Leveraging large, real‐world data through machine‐learning to increase efficiency in robotic‐assisted total knee arthroplasty
Sietske Witvoet, Daniele De Massari, Sarah Shi, Antonia F. Chen
- Year
- 2023
- Citations
- 16
Abstract
Abstract Purpose Increased operative time can be due to patient, surgeon and surgical factors, and may be predicted by machine learning (ML) modeling to potentially improve staff utilization and operating room efficiency. The purposes of our study were to: (1) determine how demographic, surgeon, and surgical factors affected operative times, and (2) train a ML model to estimate operative time for robotic‐assisted primary total knee arthroplasty (TKA). Methods A retrospective study from 2007 to 2020 was conducted including 300,000 unilateral primary TKA cases. Demographic and surgical variables were evaluated using Wilcoxon/Kruskal–Wallis tests to determine significant factors of operative time as predictors in the ML models. For the ML analysis of robotic‐assisted TKAs (> 18,000), two algorithms were used to learn the relationship between selected predictors and operative time. Predictive model performance was subsequently assessed on a test data set comparing predicted and actual operative time.

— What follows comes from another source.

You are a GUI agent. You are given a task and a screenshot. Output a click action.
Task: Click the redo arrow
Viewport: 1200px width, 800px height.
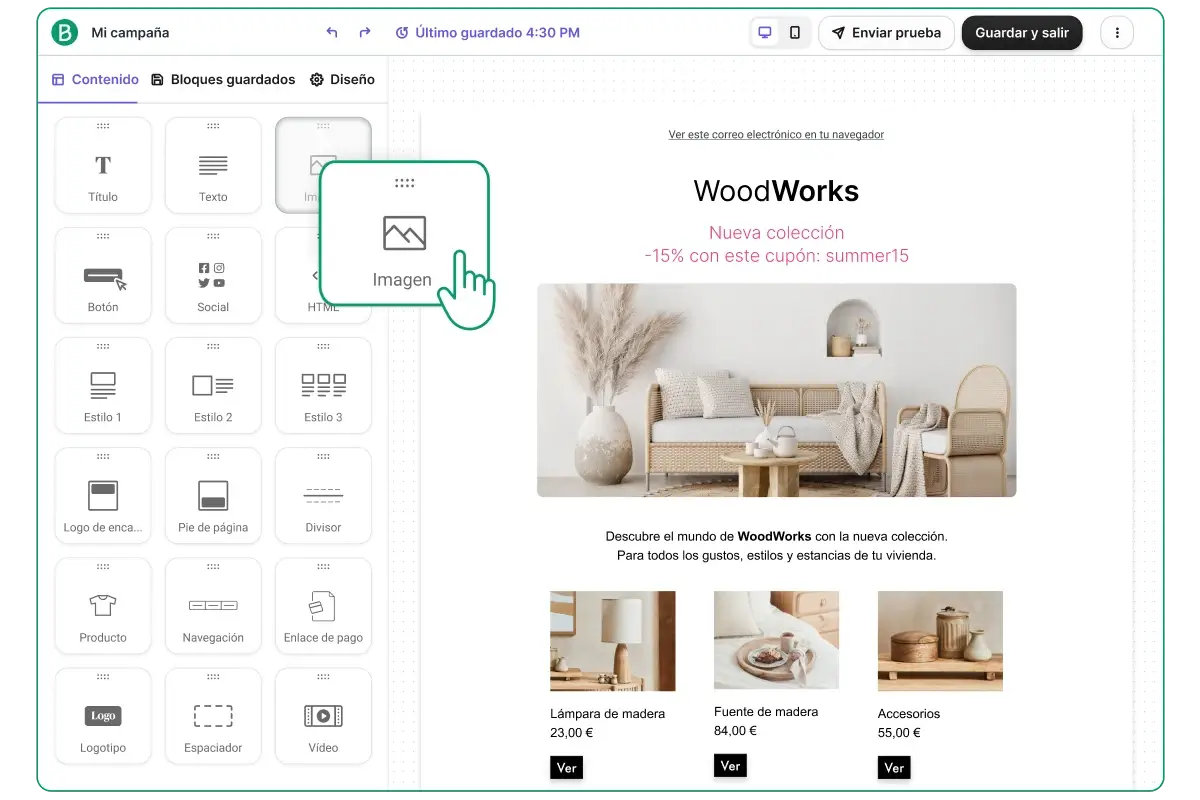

Root mean square error (RMSE), R 2 and percentage of predictions with an error < 5/10/15 min were computed. Results Males, BMI > 40 kg/m 2 and cemented implants were associated with increased operative time, while age > 65yo, cementless, and high surgeon case volume had reduced operative time. Robotic‐assisted TKA increased operative time for low‐volume surgeons and decreased operative time for high‐volume surgeons. Both ML models provided more accurate operative time predictions than standard time estimates based on surgeon historical averages. Conclusions This study demonstrated that greater surgeon case volume, cementless fixation, manual TKA, female, older and non‐obese patients reduced operative time. ML prediction of operative time can be more accurate than historical averages, which may lead to optimized operating room utilization. Level of evidence III.